Several industry associations said they didn’t see any regulatory or statutory barriers that would prevent the DHS secretary from issuing and enforcing uniform fitness standards to vet contractor personnel across all 22 component agencies.

Determining which individuals agencies should trust with their work is an important decision, said David Berteau, president and CEO of the Professional Services Council. But it’s not one that should take months.

“You minimize risk by taking forever to do it,” he said. “If you never say yes, then you’re never in trouble for having said yes to the wrong person. The secretary and the officials underneath the secretary need to provide the coverage that says, it’s OK to make a decision.”

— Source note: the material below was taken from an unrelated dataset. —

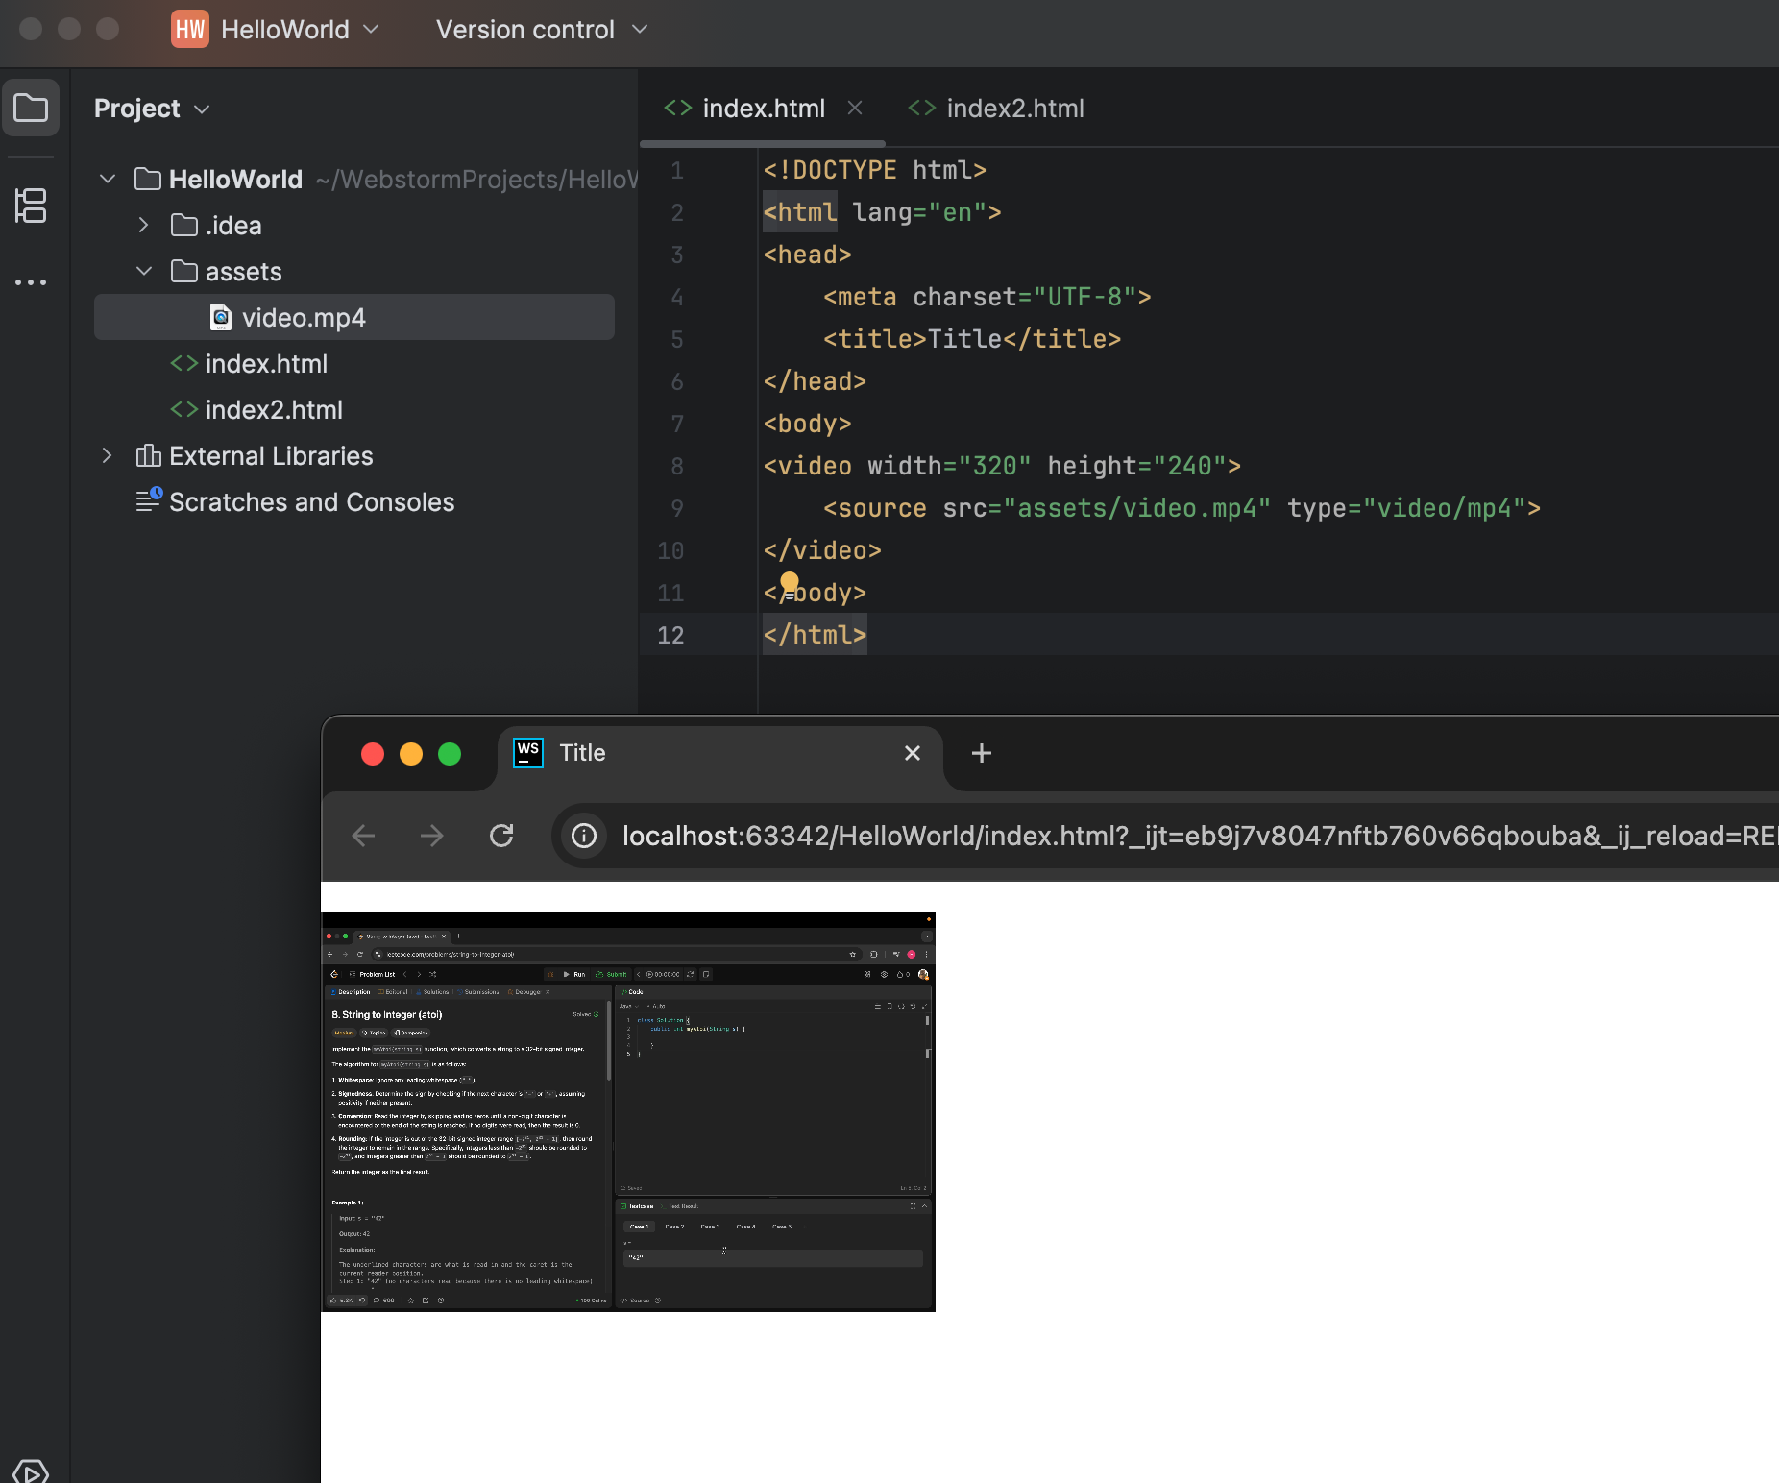Switch to the index2.html editor tab

click(1013, 108)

There are several problems with the current DHS system, members of industry said. The challenges have been building over the Homeland Security Department’s short history, and many aren’t necessarily particular to DHS.

First, each component has its own personnel security clearance office with different procedures, adjudicators and standards to determine what’s acceptable.

For example, a contractor who received a favorable fitness assessment from the Transportation Security Administration (TSA) can’t simply pick up and move to new work for another DHS component like Customs and Border Protection. CBP may often use its own standards to determine suitability, and the same contractor may be asked to start the suitability assessment process over again to start work on a new task order.

Contractors are often unclear about how each DHS component applies those fitness standards for each position, meaning they have little insight into whether the employees they designate meet the component’s needs. The line of communication between industry and DHS subcomponents about this process is lengthy and confusing.

Companies typically wait anywhere from three-to-15 months for their employees to receive a fitness determination, members of industry said, and DHS provides no status update on those suitability ratings.

“Even if you have a process that is broken, even if you have a process where things are going on for a long time, at least communicate with the contractor,” Pearl said. “At least … stay in touch. Check in. Give them that information.”

The uncertainty recruiting and retaining top talent is difficult for companies, who are often forced to offer prospective candidates conditional offers of employment for a single position multiple times, Pearl said.  HSDBC member companies often build extra time and costs  to hire multiple people in their rates and pricing models before their customer agencies, he added.

All of these differences are illogical and counterproductive — for both the contractor and the agency, said Charles Allen, a senior intelligence adviser for the Intelligence and National Security Alliance (INSA) and former undersecretary of intelligence and analysis for DHS.

“One of the reasons we like to use contractors is because of the flexibility that contracting provides you,” Berteau said. “Once you have a government career civil servant, that’s the job they’re in. With contractors, you at least theoretically, you have the ability to move to where the need is and to be able to go back and forth. The department is actually working against its own interest by making it more difficult to do that.”

The department is only 15-years old, and like many aspects of DHS, its components are still learning how they can unite under one agency mission.

The lack of uniform suitability standards is one piece that DHS can address on its own. But the department alone can’t address every single challenge facing the governmentwide vetting and security clearance process, Berteau said.

But Berteau and other industry leaders said DHS leadership can facilitate some of the tough conversations the department’s already facilitated with its components about procurement.

“We need to recognize that every day, there are thousands of people who get up in the Department of Homeland Security and come to work and do the absolute best they can,” Berteau said. “Some of those people are on the government payroll, some of those people work for contractors. They do their best to get their jobs done. They deserve a better system.”

Members of the House Homeland Security subcommittee were baffled by DHS’ lack of communication and confusion. Other agencies, like the Defense Department, have a better handle on contractor suitability.

“If somebody can do it, everybody can do it,” subcommittee Chairman Scott Perry (R-Pa.) said. “You have to want to do it, though.”